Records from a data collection
>>>

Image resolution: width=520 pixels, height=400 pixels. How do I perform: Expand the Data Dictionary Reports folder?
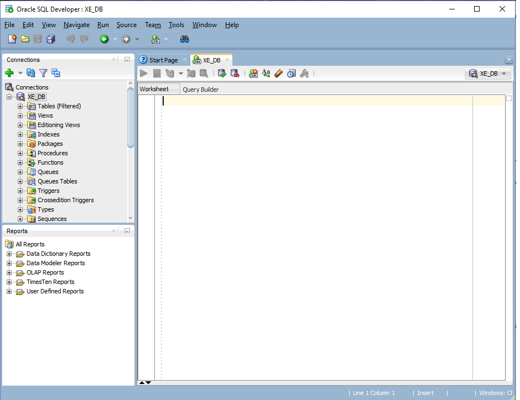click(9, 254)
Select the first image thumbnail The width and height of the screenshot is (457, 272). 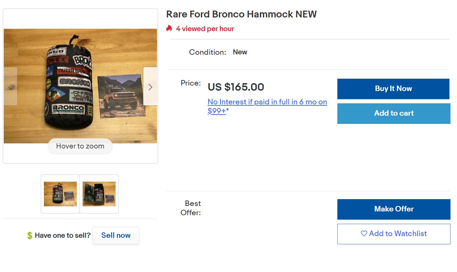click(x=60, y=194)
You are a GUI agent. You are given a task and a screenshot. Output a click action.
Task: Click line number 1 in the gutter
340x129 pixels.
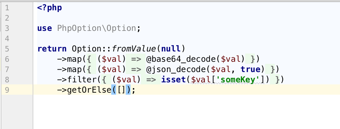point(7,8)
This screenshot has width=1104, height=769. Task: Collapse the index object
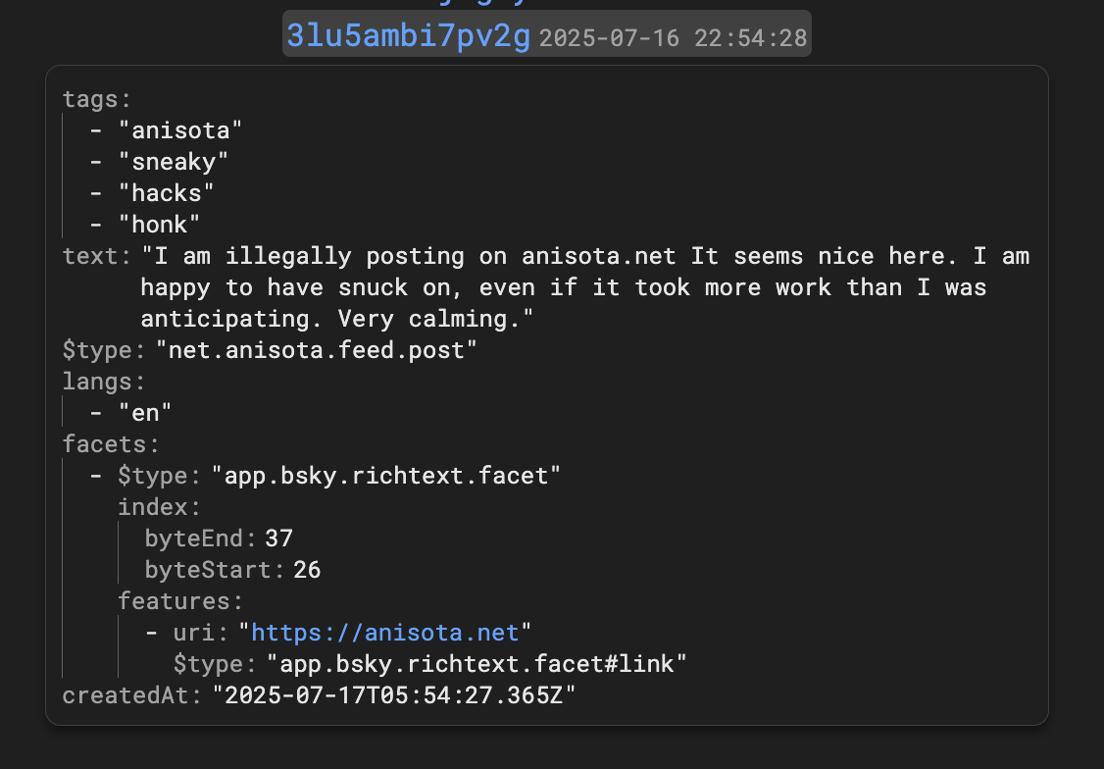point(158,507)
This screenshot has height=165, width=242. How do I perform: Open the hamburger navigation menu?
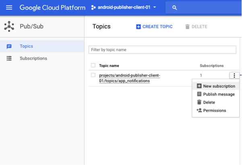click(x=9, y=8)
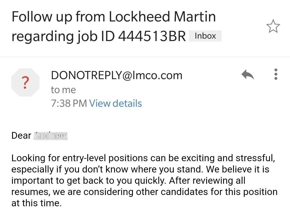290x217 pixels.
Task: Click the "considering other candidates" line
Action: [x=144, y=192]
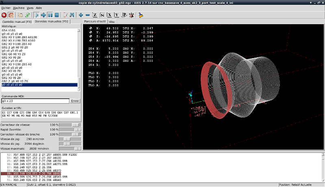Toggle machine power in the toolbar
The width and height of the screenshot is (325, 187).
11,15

<<<

▶ _PROBLEM STATEMENT_
When the line containing "This screenshot has width=1104, height=769." has been located, retype it and each line after it through the end of the records, excluding the pictures and adding nothing else.

▶ _TASK RESPONSE_
This screenshot has width=1104, height=769. Task: Collapse the index object
point(158,507)
This screenshot has height=165, width=242. How do I perform: Open the hamburger navigation menu?
click(x=9, y=8)
290x217 pixels.
Task: Click the "considering other candidates" line
Action: [x=144, y=192]
Toggle machine power in the toolbar
The width and height of the screenshot is (325, 187).
11,15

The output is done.